We can think of adding high linearity power stage similar to Booster HL but lower power.

[pathfinder49]

@pathfinder49 For that to be the case it would need to be attenuated so low that the DAC(+Upconverter) noise gets near the thermal floor, something like -30 dBm output for typical frequencies. It would surprise me if that's the case (it wasn't in my tests). Could you check where the power is lost, what should be achieved, and propose fixes?

In my case I produce a ~ +40 dBm, 3 GHz signal which is too high a power to isolate the amplifiers using most fast switches. In my setup, the noise from the amplifiers with enough gain to boost the signal to +40 dBm drives qubit transitions on the <100 ms timescale when using Phaser Upconverter. The Phaser noise makes this even worse, but I can extinguish that with an inline switch as it isn't as high power. Of cause, this is a somewhat unusual setup (near field microwave gates). This dominates the decoherence time of my qubits. In my case moving from Phaser Upconverter to Phaser Baseband with external IQ upconversion gave ~10 dB increased output power, necessitating less amplifier gain and increasing coherence times. Of cause, there are ways around this by designing an amplifier chain with this in mind. However it also wouldn't be such an issue if realistic Phaser-upconverter signals weren't <-20 dBm.

There are also other signal-to-noise issues that should benefit, like the leakage of the upconverter LO and of the reference clock harmonics.

[pathfinder49]

We can think of adding high linearity power stage similar to Booster HL but lower power.

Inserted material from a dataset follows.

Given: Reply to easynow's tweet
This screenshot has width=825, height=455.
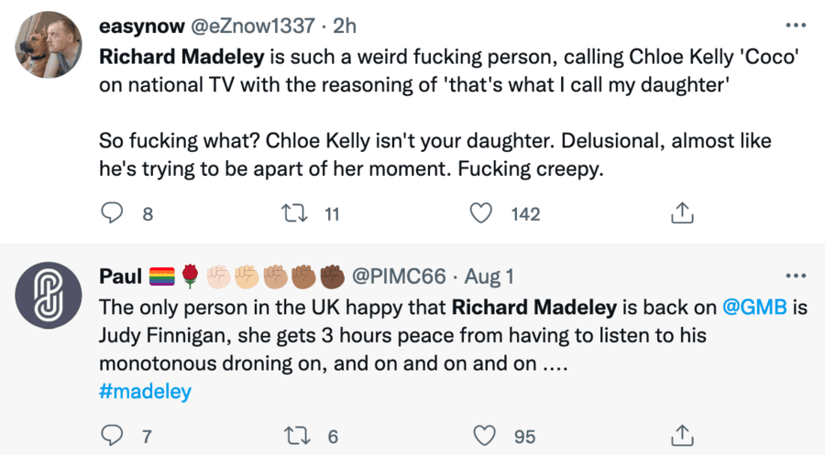Looking at the screenshot, I should (112, 214).
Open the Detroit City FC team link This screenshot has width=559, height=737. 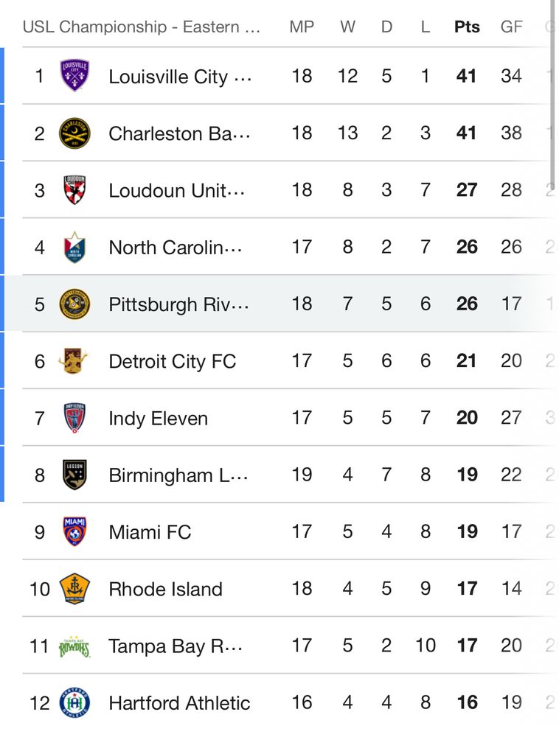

I'm not sure I'd advocate for an on-phaser gain stage. Phaser is already fairly noisy, especially in the upconverter variant. Therefore, I wouldn't change the design too much for high signal-to-noise applications. (I guess this depends on what the community wants). However, given the limited power available, we shouldn't throw away the little power we have as-is (especially in the up-converter variant).

[jordens]

Your final power and the overall amplification have nothing to do with the SNR as long as yo aren't limited by the thermal noise floor. Did you distinguish the noise floor hitting thermal floor from the effect of close-to-LO noise (1/f etc)? This is the chance to look at it and figure out whether what you claim is compatible with a nominal -3 dB mixer gain, the noise of the upconverter and the DAC, and the carrier power vs thermal.

[jordens]

I don't see the need or benefit from a on-phaser gain stage. If there is a SNR problem, it's not the solution.

[hartytp]

In my case I produce a ~ +40 dBm, 3 GHz signal which is too high a power to isolate the amplifiers using most fast switches. In my setup, the noise from the amplifiers with enough gain to boost the signal to +40 dBm drives qubit transitions on the <100 ms timescale when using Phaser Upconverter. The Phaser noise makes this even worse, but I can extinguish that with an inline switch as it isn't as high power. Of cause, this is a somewhat unusual setup (near field microwave gates). This dominates the decoherence time of my qubits. In my case moving from Phaser Upconverter to Phaser Baseband with external IQ upconversion gave ~10 dB increased output power, necessitating less amplifier gain and increasing coherence times. Of cause, there are ways around this by designing an amplifier chain with this in mind. However it also wouldn't be such an issue if realistic Phaser-upconverter signals weren't <-20 dBm.

I don't follow this I'm afraid. It sounds like in the situation you're describing you're getting decoherence just from the amplifier chain, even with no phaser (amplifier input terminated) because you're using very high gain amplifiers. Is that correct? If so, this doesn't sound like an issue with phaser but rather with the amplifier chain (as you say, the issue can be resolved by designing the amplifier chain differently).

[hartytp]

Do we really get -20dBm out of the phaser upconverter? My understanding is that we expect ~0dBm out of the DAC and a few dB of conversion loss in the upconverter so something like -6dBm including filters. Are my expectations wrong or is there a bug in the design?

[pathfinder49]

Your final power and the overall amplification have nothing to do with the SNR as long as yo aren't limited by the thermal noise floor. Did you distinguish the noise floor hitting thermal floor from the effect of close-to-LO noise (1/f etc)? This is the chance to look at it and figure out whether what you claim is compatible with a nominal -3 dB mixer gain, the noise of the upconverter and the DAC, and the carrier power vs thermal.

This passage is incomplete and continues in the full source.